┏━━
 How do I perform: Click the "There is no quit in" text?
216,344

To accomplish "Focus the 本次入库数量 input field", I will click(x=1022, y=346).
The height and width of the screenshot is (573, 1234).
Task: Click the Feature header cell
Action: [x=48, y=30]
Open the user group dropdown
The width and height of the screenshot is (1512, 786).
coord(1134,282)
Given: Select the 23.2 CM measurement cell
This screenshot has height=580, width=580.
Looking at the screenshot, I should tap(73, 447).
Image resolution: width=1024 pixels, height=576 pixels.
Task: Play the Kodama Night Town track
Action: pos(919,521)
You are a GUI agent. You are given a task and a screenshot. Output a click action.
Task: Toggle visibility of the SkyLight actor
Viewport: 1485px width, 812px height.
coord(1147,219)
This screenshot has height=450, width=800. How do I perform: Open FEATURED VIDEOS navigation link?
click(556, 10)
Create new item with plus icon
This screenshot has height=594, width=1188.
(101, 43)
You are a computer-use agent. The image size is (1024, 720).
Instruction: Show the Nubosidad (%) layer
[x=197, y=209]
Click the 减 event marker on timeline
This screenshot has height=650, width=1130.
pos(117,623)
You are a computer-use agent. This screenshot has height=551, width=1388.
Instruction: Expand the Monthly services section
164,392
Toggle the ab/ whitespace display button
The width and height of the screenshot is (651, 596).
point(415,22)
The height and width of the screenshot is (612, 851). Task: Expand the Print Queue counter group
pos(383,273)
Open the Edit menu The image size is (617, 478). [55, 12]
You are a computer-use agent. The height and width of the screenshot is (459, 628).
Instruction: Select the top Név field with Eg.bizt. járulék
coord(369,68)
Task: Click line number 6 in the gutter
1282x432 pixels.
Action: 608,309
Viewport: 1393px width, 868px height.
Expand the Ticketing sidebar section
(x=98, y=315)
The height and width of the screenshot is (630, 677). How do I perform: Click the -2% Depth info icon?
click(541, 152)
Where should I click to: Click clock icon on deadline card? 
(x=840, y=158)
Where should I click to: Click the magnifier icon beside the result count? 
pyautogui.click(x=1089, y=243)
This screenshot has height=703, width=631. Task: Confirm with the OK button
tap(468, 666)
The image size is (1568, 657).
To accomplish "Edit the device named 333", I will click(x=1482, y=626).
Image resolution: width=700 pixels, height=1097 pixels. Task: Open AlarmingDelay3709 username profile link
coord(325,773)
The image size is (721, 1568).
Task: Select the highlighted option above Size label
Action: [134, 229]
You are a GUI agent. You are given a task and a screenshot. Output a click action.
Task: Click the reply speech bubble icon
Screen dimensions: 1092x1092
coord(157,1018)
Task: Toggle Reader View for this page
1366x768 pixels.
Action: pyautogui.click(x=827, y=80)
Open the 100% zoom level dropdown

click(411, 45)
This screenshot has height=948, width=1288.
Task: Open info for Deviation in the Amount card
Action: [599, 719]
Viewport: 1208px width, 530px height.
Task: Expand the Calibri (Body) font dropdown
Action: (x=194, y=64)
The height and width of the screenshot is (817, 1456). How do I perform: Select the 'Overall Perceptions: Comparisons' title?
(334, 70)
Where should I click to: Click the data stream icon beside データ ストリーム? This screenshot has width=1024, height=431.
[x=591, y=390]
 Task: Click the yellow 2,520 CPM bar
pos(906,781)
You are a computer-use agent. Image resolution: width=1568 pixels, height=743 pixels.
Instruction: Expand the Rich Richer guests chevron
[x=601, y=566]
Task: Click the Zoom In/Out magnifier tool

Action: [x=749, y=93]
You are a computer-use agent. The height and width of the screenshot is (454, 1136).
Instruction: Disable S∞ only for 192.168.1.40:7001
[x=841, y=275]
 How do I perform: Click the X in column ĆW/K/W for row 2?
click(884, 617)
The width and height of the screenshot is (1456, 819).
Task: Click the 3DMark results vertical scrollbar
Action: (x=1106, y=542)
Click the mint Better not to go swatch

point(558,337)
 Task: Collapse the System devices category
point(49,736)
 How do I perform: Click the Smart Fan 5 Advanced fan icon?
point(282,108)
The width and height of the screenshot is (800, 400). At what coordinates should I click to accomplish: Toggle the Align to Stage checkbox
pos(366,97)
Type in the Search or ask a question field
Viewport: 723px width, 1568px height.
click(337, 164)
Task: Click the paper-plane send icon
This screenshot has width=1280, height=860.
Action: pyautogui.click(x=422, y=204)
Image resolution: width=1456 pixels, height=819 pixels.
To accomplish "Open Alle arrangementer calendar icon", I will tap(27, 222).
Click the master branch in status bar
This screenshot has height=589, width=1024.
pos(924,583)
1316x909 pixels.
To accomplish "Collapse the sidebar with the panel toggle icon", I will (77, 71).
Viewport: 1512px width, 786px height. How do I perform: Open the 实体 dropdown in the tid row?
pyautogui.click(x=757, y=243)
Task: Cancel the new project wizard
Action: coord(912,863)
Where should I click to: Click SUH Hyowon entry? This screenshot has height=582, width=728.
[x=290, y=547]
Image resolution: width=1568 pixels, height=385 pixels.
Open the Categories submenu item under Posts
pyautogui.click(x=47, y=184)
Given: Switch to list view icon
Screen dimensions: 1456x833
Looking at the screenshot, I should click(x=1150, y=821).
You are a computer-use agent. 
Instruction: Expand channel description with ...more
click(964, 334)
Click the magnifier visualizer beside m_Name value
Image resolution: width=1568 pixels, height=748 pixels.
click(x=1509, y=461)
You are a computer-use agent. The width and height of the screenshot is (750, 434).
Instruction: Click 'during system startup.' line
┗━━
Reproduce all of the data above verbatim, keeping every line intact and in its original order.

◆ **Complete response**
 How do I perform: Click the "There is no quit in" text?
216,344

To accomplish "Focus the 本次入库数量 input field", I will click(x=1022, y=346).
The height and width of the screenshot is (573, 1234).
Task: Click the Feature header cell
Action: [x=48, y=30]
Open the user group dropdown
The width and height of the screenshot is (1512, 786).
coord(1134,282)
Given: Select the 23.2 CM measurement cell
This screenshot has height=580, width=580.
Looking at the screenshot, I should tap(73, 447).
Image resolution: width=1024 pixels, height=576 pixels.
Task: Play the Kodama Night Town track
Action: pos(919,521)
You are a GUI agent. You are given a task and a screenshot. Output a click action.
Task: Toggle visibility of the SkyLight actor
Viewport: 1485px width, 812px height.
coord(1147,219)
This screenshot has height=450, width=800. How do I perform: Open FEATURED VIDEOS navigation link?
click(556, 10)
Create new item with plus icon
This screenshot has height=594, width=1188.
(101, 43)
You are a computer-use agent. The image size is (1024, 720).
Instruction: Show the Nubosidad (%) layer
[x=197, y=209]
Click the 减 event marker on timeline
This screenshot has height=650, width=1130.
pos(117,623)
You are a computer-use agent. This screenshot has height=551, width=1388.
Instruction: Expand the Monthly services section
164,392
Toggle the ab/ whitespace display button
The width and height of the screenshot is (651, 596).
point(415,22)
The height and width of the screenshot is (612, 851). Task: Expand the Print Queue counter group
pos(383,273)
Open the Edit menu The image size is (617, 478). [55, 12]
You are a computer-use agent. The height and width of the screenshot is (459, 628).
Instruction: Select the top Név field with Eg.bizt. járulék
coord(369,68)
Task: Click line number 6 in the gutter
1282x432 pixels.
Action: 608,309
Viewport: 1393px width, 868px height.
Expand the Ticketing sidebar section
(x=98, y=315)
The height and width of the screenshot is (630, 677). How do I perform: Click the -2% Depth info icon?
click(541, 152)
Where should I click to: Click clock icon on deadline card? 
(x=840, y=158)
Where should I click to: Click the magnifier icon beside the result count? 
pyautogui.click(x=1089, y=243)
This screenshot has height=703, width=631. Task: Confirm with the OK button
tap(468, 666)
The image size is (1568, 657).
To accomplish "Edit the device named 333", I will click(x=1482, y=626).
Image resolution: width=700 pixels, height=1097 pixels. Task: Open AlarmingDelay3709 username profile link
coord(325,773)
The image size is (721, 1568).
Task: Select the highlighted option above Size label
Action: [134, 229]
You are a GUI agent. You are given a task and a screenshot. Output a click action.
Task: Click the reply speech bubble icon
Screen dimensions: 1092x1092
coord(157,1018)
Task: Toggle Reader View for this page
1366x768 pixels.
Action: pyautogui.click(x=827, y=80)
Open the 100% zoom level dropdown

click(411, 45)
This screenshot has height=948, width=1288.
Task: Open info for Deviation in the Amount card
Action: [599, 719]
Viewport: 1208px width, 530px height.
Task: Expand the Calibri (Body) font dropdown
Action: (x=194, y=64)
The height and width of the screenshot is (817, 1456). How do I perform: Select the 'Overall Perceptions: Comparisons' title?
(334, 70)
Where should I click to: Click the data stream icon beside データ ストリーム? This screenshot has width=1024, height=431.
[x=591, y=390]
 Task: Click the yellow 2,520 CPM bar
pos(906,781)
You are a computer-use agent. Image resolution: width=1568 pixels, height=743 pixels.
Instruction: Expand the Rich Richer guests chevron
[x=601, y=566]
Task: Click the Zoom In/Out magnifier tool

Action: [x=749, y=93]
You are a computer-use agent. The height and width of the screenshot is (454, 1136).
Instruction: Disable S∞ only for 192.168.1.40:7001
[x=841, y=275]
 How do I perform: Click the X in column ĆW/K/W for row 2?
click(884, 617)
The width and height of the screenshot is (1456, 819).
Task: Click the 3DMark results vertical scrollbar
Action: (x=1106, y=542)
Click the mint Better not to go swatch

point(558,337)
 Task: Collapse the System devices category
point(49,736)
 How do I perform: Click the Smart Fan 5 Advanced fan icon?
point(282,108)
The width and height of the screenshot is (800, 400). At what coordinates should I click to accomplish: Toggle the Align to Stage checkbox
pos(366,97)
Type in the Search or ask a question field
Viewport: 723px width, 1568px height.
click(337, 164)
Task: Click the paper-plane send icon
This screenshot has width=1280, height=860.
Action: pyautogui.click(x=422, y=204)
Image resolution: width=1456 pixels, height=819 pixels.
To accomplish "Open Alle arrangementer calendar icon", I will tap(27, 222).
Click the master branch in status bar
This screenshot has height=589, width=1024.
pos(924,583)
1316x909 pixels.
To accomplish "Collapse the sidebar with the panel toggle icon", I will (77, 71).
Viewport: 1512px width, 786px height. How do I perform: Open the 实体 dropdown in the tid row?
pyautogui.click(x=757, y=243)
Task: Cancel the new project wizard
Action: coord(912,863)
Where should I click to: Click SUH Hyowon entry? This screenshot has height=582, width=728.
[x=290, y=547]
Image resolution: width=1568 pixels, height=385 pixels.
Open the Categories submenu item under Posts
pyautogui.click(x=47, y=184)
Given: Switch to list view icon
Screen dimensions: 1456x833
Looking at the screenshot, I should click(x=1150, y=821).
You are a computer-use agent. 
Instruction: Expand channel description with ...more
click(964, 334)
Click the magnifier visualizer beside m_Name value
Image resolution: width=1568 pixels, height=748 pixels.
click(x=1509, y=461)
You are a computer-use agent. The width and height of the screenshot is (750, 434).
Instruction: Click 'during system startup.' line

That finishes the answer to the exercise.